Former President Mary McAleese has always been a strong advocate for gay rights, and was highly vocal during the campaign, reinforcing the family values theme. Her son, Justin McAleese, wrote a much discussed article in a leading Irish newspaper discussing his difficulty with coming out in Ireland just a decade before. McAleese followed suit with the focus on family values stating,
Last year, England, Scotland and Wales legalized same-sex marriage. As #lovewins trends on social media across the US and indeed the world, there’s one little pocket this side of the Atlantic that refuses to budge on same-sex marriage. Activists in Northern Ireland refer to the state as a “sore thumb” for so obviously sticking out of place. The pressure in Northern Ireland to make changes to the law is building. In the last government motion on marriage equality, most nationalist politicians, and non-defining politicians such as Green Party representatives, voted in favor of same-sex marriage while Unionists, including the biggest party in Northern Ireland, the Democratic Unionist Party (DUP), voted against.

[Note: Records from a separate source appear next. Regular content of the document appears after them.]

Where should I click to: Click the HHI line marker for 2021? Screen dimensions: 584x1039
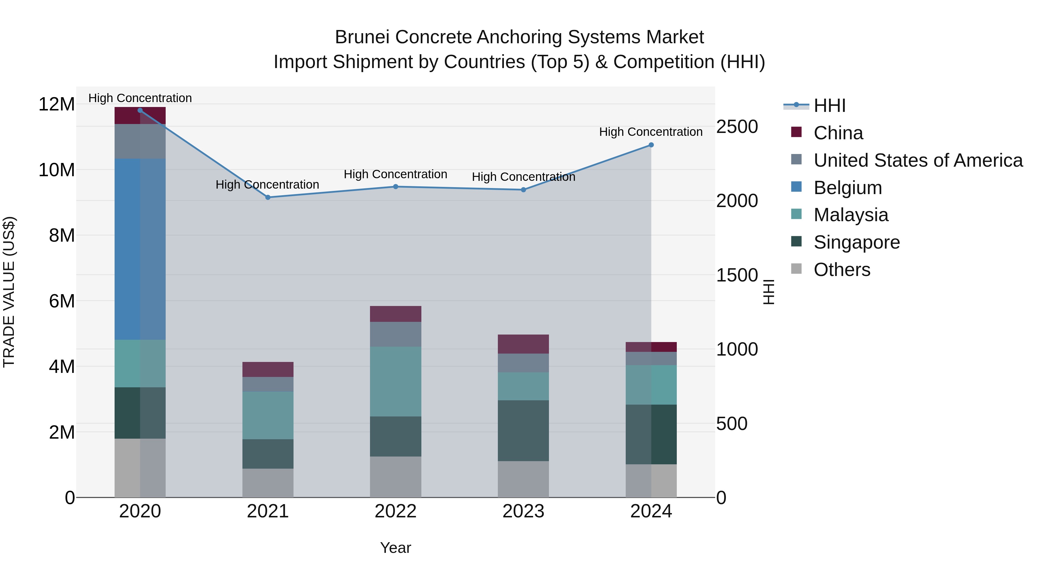[268, 198]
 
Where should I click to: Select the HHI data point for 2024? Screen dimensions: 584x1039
[651, 145]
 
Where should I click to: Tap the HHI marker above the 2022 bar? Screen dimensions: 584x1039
[396, 187]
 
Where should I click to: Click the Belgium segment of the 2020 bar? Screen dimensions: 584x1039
[140, 249]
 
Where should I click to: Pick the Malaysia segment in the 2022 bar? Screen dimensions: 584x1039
[396, 381]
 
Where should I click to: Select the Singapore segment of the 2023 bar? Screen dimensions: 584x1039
[523, 431]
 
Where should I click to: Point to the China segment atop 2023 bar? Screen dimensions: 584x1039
[523, 344]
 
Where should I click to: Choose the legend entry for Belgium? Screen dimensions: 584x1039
[847, 188]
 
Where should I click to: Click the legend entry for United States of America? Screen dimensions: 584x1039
[917, 160]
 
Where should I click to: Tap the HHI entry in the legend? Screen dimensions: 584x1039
[829, 106]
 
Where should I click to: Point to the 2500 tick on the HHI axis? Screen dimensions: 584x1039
[737, 127]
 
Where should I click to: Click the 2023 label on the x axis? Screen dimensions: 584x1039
[523, 511]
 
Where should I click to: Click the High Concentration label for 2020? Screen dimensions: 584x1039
[140, 98]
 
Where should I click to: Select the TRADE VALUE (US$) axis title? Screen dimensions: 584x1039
[9, 292]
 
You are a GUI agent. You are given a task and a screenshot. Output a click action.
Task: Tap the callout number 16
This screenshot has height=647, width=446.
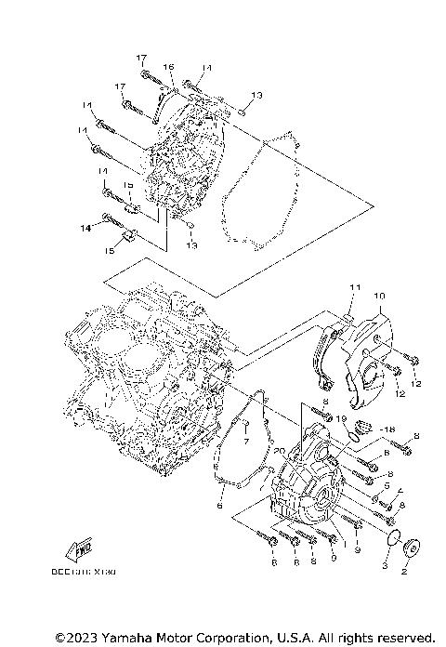click(170, 68)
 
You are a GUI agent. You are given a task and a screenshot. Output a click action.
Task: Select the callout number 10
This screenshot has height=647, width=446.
click(379, 297)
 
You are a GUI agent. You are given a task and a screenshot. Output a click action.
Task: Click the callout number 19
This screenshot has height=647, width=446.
click(343, 420)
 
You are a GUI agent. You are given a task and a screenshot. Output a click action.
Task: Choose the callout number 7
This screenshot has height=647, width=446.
click(247, 442)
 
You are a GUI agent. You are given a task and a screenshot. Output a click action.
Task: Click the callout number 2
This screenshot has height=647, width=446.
click(404, 574)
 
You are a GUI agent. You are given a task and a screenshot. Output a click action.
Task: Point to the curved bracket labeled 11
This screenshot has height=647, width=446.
click(327, 354)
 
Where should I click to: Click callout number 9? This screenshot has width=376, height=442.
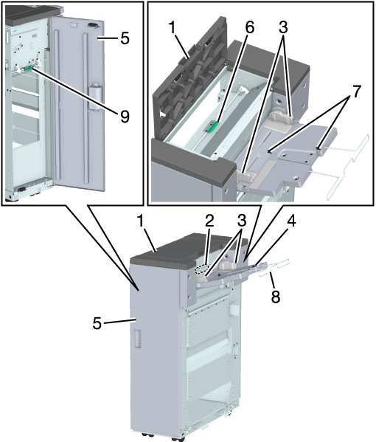coord(125,116)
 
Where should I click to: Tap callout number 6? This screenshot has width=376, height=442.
coord(249,27)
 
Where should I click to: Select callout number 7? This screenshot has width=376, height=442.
coord(355,92)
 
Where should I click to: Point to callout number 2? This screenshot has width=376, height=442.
coord(209,221)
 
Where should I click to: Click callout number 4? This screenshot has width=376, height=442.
coord(291,221)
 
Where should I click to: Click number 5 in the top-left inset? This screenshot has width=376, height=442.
coord(125,38)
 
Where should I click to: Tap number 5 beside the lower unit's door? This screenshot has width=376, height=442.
coord(97,323)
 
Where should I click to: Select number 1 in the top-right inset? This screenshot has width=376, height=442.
coord(173,28)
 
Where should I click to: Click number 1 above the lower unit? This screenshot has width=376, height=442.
coord(141,221)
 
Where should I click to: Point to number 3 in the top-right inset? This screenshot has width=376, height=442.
coord(283,27)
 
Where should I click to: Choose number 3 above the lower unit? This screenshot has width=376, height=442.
coord(242,221)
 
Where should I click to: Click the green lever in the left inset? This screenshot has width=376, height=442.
coord(29,69)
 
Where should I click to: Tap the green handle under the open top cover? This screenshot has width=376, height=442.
coord(213,127)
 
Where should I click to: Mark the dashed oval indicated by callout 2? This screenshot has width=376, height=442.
coord(201,269)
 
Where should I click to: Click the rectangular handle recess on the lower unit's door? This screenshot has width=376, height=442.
coord(137,338)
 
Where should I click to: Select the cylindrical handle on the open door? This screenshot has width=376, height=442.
coord(96,98)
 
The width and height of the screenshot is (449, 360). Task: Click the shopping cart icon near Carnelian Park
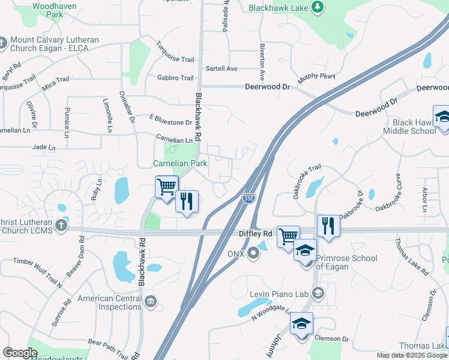(x=166, y=186)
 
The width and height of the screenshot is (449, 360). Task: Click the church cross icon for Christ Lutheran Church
(x=61, y=226)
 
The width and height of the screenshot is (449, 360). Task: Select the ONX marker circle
(x=254, y=252)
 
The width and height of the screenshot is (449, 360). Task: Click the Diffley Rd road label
(x=256, y=233)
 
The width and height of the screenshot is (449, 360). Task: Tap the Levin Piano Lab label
(x=280, y=293)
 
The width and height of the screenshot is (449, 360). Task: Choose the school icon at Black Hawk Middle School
(x=442, y=116)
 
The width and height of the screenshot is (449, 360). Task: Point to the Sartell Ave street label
(x=221, y=68)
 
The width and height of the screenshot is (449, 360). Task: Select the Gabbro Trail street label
(x=175, y=78)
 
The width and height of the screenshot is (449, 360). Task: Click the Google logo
(x=20, y=353)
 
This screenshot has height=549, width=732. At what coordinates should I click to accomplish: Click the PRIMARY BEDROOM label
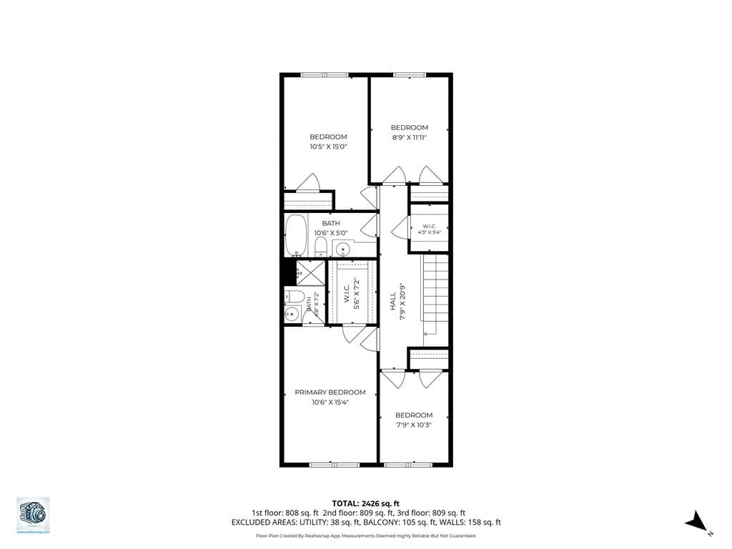point(330,392)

As Northern Ireland remains the last country in western Europe where LGB couples are barred from getting married, the pressure from within and outside is growing. The Irish Congress of Trade Unions, Amnesty International, and a local gay rights group, the Rainbow Project, held a mass rally in support of equal marriage on June 13th in which 20,000 people are reported to have attended.

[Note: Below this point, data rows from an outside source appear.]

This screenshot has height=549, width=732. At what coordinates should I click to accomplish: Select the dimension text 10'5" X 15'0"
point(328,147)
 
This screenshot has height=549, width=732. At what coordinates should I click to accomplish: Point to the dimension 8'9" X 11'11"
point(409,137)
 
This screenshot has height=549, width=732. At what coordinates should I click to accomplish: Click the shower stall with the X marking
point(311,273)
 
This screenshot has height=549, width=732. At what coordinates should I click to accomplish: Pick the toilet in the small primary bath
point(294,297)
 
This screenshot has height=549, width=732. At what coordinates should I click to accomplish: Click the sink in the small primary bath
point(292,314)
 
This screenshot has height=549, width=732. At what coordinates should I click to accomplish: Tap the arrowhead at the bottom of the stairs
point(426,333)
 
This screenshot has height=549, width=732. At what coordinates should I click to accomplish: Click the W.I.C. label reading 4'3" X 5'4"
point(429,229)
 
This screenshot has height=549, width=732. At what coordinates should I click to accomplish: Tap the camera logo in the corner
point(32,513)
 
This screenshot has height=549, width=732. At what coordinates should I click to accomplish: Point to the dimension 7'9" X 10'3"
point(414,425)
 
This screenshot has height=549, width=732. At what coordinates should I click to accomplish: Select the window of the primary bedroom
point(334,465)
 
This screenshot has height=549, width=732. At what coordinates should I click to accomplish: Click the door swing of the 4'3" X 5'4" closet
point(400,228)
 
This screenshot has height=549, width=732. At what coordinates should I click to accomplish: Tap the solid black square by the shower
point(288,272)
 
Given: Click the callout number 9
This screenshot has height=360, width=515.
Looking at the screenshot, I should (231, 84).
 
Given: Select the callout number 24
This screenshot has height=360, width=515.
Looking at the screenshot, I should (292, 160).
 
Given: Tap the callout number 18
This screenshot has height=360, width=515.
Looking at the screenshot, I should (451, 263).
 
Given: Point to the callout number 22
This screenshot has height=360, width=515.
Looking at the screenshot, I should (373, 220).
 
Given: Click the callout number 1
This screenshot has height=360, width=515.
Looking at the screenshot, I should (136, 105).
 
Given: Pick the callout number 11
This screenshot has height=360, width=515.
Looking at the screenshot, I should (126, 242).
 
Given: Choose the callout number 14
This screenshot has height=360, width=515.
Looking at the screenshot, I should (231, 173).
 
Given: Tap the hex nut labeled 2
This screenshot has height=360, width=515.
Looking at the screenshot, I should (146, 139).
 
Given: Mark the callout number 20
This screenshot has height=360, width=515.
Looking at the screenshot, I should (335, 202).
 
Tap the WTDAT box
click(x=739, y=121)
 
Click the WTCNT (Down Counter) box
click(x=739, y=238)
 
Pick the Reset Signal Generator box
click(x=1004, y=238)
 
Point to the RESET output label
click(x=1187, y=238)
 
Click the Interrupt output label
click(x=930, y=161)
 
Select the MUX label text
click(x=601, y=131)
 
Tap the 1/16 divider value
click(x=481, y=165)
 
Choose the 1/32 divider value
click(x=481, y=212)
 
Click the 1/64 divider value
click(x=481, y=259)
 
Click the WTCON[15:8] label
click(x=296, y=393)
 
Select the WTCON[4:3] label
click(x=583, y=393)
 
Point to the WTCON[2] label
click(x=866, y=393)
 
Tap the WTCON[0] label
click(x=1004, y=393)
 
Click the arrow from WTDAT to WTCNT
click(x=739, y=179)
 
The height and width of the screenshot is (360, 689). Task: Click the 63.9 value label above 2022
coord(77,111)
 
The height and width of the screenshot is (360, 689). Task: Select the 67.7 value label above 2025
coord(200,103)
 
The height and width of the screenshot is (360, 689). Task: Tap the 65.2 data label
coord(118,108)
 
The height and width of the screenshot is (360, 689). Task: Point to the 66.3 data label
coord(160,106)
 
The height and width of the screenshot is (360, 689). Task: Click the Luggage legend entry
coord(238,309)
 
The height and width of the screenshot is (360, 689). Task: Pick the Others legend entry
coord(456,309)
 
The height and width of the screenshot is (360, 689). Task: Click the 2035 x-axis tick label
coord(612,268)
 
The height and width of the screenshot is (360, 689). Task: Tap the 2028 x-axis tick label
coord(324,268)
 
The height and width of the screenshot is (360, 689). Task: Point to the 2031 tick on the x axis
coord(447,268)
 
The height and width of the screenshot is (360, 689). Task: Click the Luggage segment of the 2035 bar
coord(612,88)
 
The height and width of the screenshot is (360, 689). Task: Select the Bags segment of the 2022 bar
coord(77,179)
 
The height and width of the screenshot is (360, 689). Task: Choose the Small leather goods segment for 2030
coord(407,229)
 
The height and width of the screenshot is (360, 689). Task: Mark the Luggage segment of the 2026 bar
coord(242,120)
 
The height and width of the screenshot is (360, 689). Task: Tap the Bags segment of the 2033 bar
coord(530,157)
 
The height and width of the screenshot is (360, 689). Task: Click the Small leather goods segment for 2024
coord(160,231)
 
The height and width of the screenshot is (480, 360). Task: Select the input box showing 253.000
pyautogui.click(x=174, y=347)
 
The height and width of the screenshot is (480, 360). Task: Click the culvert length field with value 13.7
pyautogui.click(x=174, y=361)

A legal test case has also been lodged with Belfast’s courts, which recently gained some traction. A gay couple wants their marriage in England to be legally recognized in Northern Ireland. They have challenged the legislation banning same-sex marriage on the basis that it is discriminatory against gay and lesbian couples. The judge has ruled that this case should proceed to a full hearing. Northern Ireland thankfully doesn’t need a referendum; our politicians can make the change now — or wait until it’s enforced through the courts.
The last year has been tough for the queer community. The No campaign played on our insecurities, fears, and feelings of isolation. The Yes campaign gave us hope. While we fretted over what would happen if the public voted No, the fact that most of our politicians, celebrities (thanks, Bono!) and straight allies worked with us has repaired some of the No campaign’s damage. While same-sex marriage is by no means the end point in the fight for equality, the Republic has provided us in Northern Ireland with inspiration and justification to continue calling for our human rights. A million Irish voters made their way to the polling station, and demanded we all share the same rights. This has made a big impression in Northern Ireland, hopefully big enough to follow suit.